As such, these data sets have different needs in terms of security, access controls, consent for use and notice. By creating a better structure for how we describe personal information, what we do is break down that un-codeable “reasonable” that exists in the law into much more actionable and context-specific privacy requirements.

By adopting a standardised structure across the profession, it enables the better sharing of experience, solutions and best practice. This is, of course, another core activity for a professional body.

I offer this up not as a finished or fully researched model but as a contribution to the debate about how we move from the principles of the law to the practical application of information engineering in a way that helps the many audiences within this profession communicate and solve the problems of privacy better.


If you want to comment on this post, you need to login.

  • comment Gillian • Aug 8, 2014
    Thank you Richard for a very helpful article.  I would also support the development of consistent terminology between privacy and technology professionals.  This is particularly timely for privacy practitioners in Switzerland as we are considering the new FINMA regulations on the treatment of electronic client data which contain similar classifications.
  • comment Richard • Aug 8, 2014
    I should add that I think there is another key dimension of data that I didn't cover in the paper, mainly because of length. This is 'Source' or 'Origin' - where the data came from.  I think the work of the Information Accountability Foundation is the best place to start with this and its origins: Provided, Observed, Derived, Inferred -
    However to this I would add a fifth - Acquired - being data that has come in from a third party (whether paid for or otherwise).
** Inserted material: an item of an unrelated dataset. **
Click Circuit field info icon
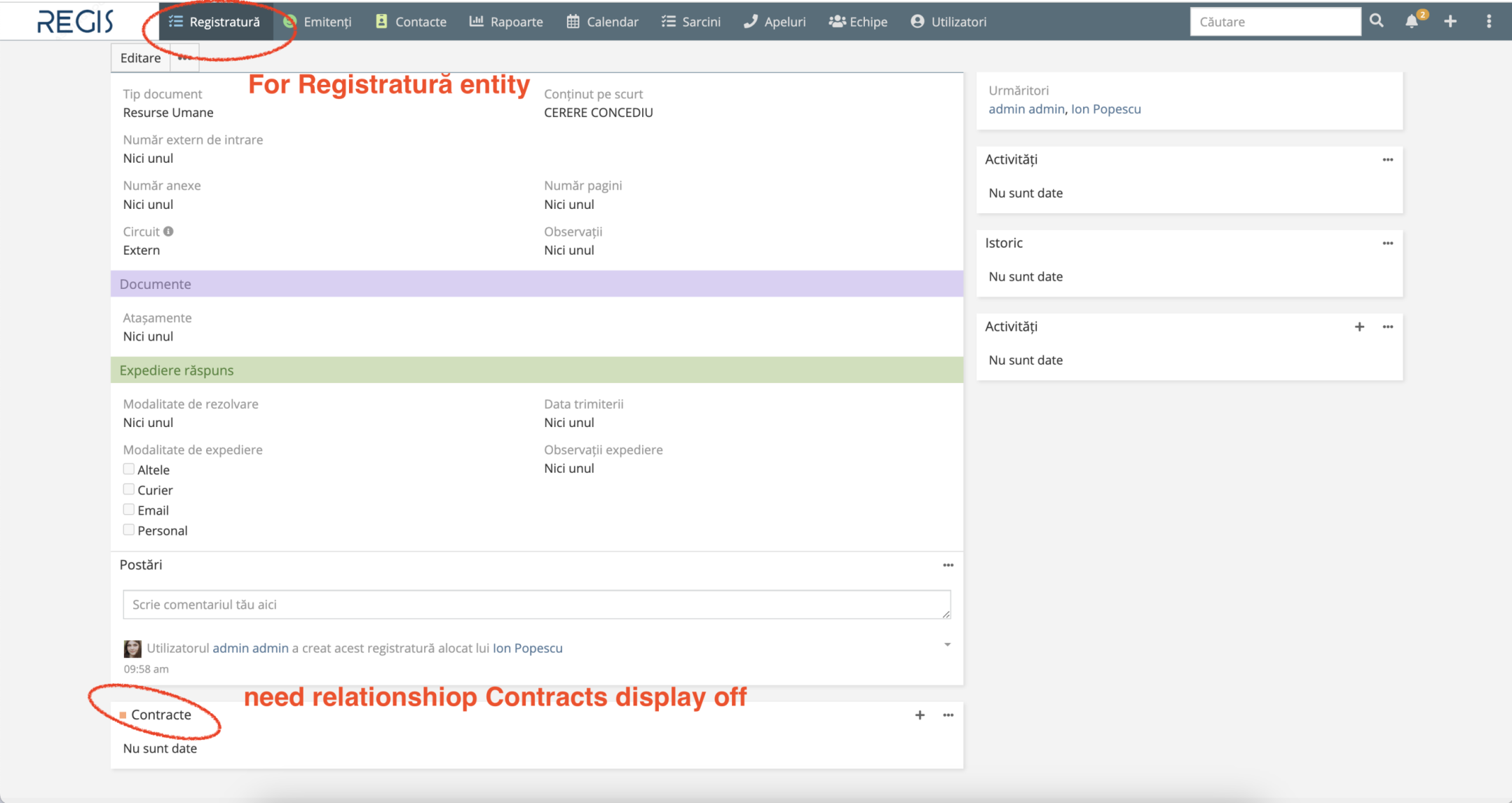The width and height of the screenshot is (1512, 803). click(168, 231)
  • comment Marc • Aug 8, 2014
    This is a great article and is consistent with how I view privacy and responsible data governance.  We could debate the names of the categories, but the analytical approach to both information and risk is, in my view, dead on.  It is also consistent with the framework in the Network Advertising Initiative's self-regulatory code of conduct.  We have four categories of data that are very similar to the categories above, although we label the buckets of data as: (1) PII; (2) Non-PII; (3) De-Identified; and (4) Sensitive.  I confess that these names are less than ideal, but in the framework different obligations attach to the different categories of data because there are different levels of risk. Or, as you so articulately stated, "these data sets have different needs in terms of security, access controls, consent for use and notice."  We should resist the urge to treat all data the same and all uses of data the same.  It will lead to absurd results. 
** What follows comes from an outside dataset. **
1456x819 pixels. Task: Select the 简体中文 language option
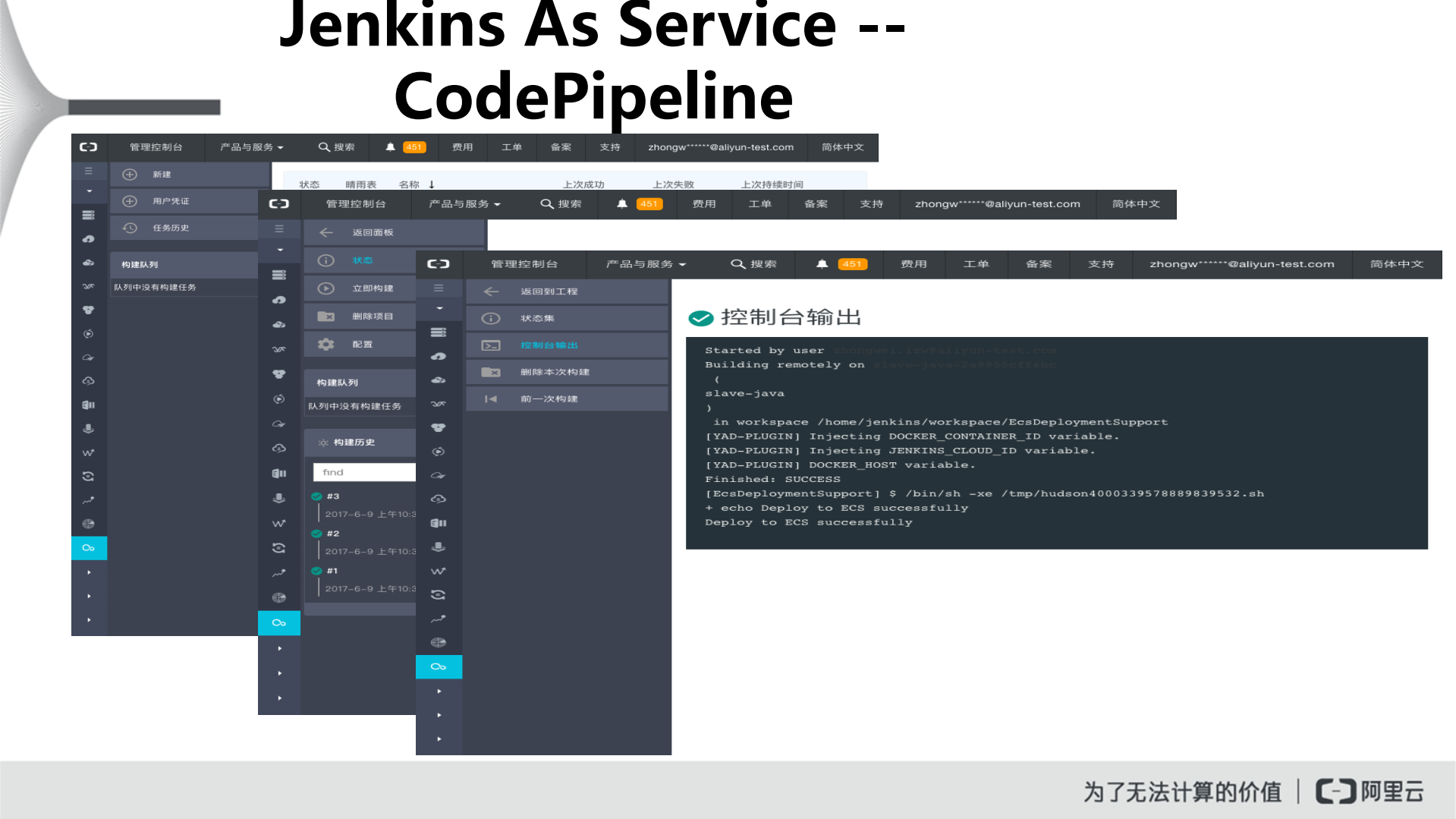pos(1397,264)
    Finally, putting aside names, the important point is that "[b]y adopting a standardised structure ... it enables the better sharing of experience, solutions and best practice." And that is one of the key objectives of our program. I'm eager to continue the discussion and work on the vocabulary so that we can indeed solve the problems of privacy better.
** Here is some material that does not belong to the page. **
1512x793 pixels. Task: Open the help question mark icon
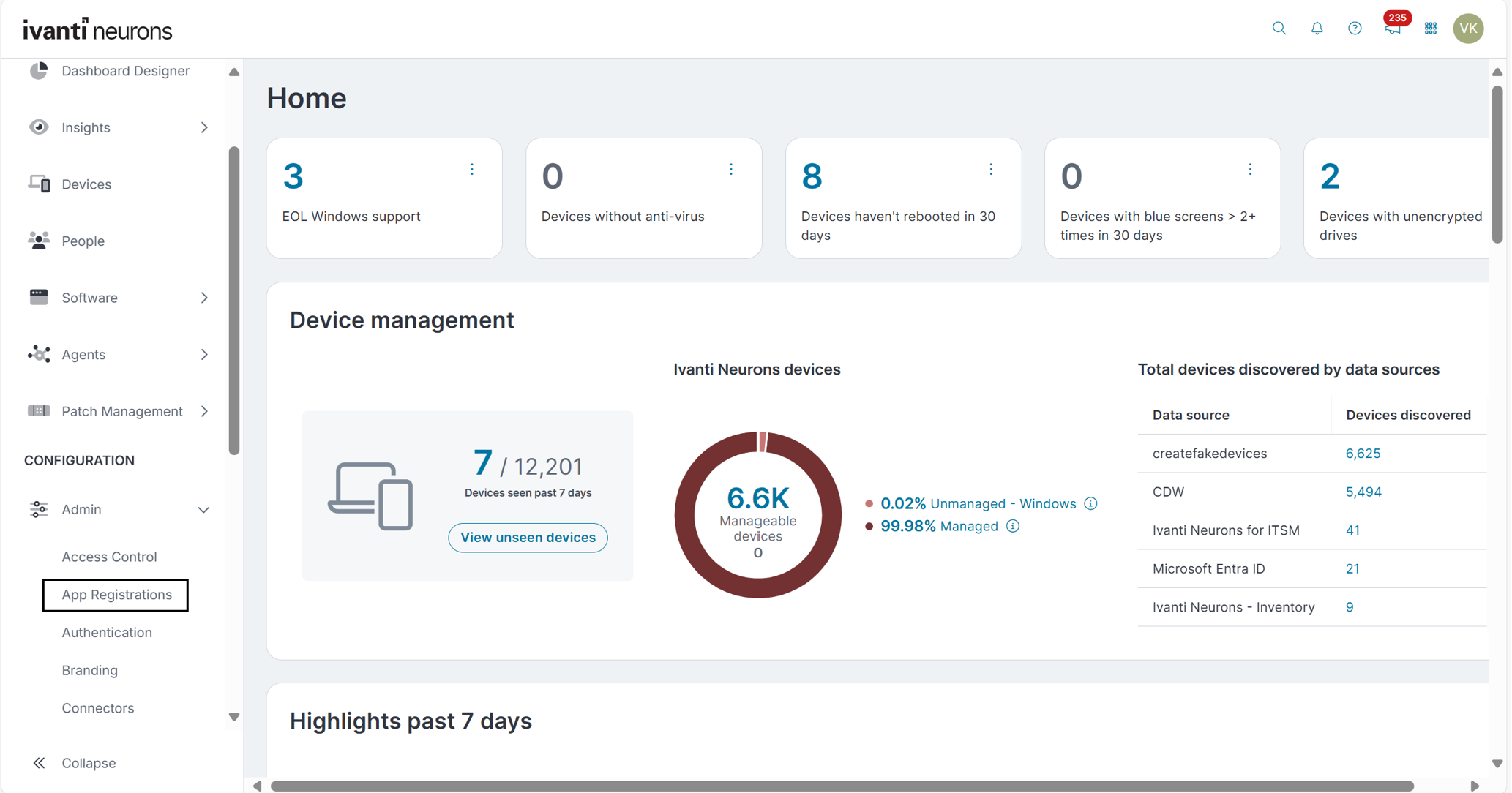tap(1355, 29)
  • comment Richard • Aug 11, 2014
    Marc - thank you for the comments. With respect to the 'less than ideal' NAI labels - my guess is these are derived from the legal status of the data in question, within a particular jurisdiction.  This obviously works within that context - but makes it more problematic outside of that jurisdiction - where what goes in what category might be different, and also creates difficulties for software engineers who don't have (and shouldn't need to develop) the legal knowledge.  This is where I was hoping to promote the idea of descriptions of personal information that are independent of the nuances of individual legal codes.  It would also make it easier to put the data into categories specific to a particular context - such as the NAI code of conduct.
    I certainly welcome all input - what I would really like to see is the IAPP or a similar organisation leading efforts to agree such standardisation.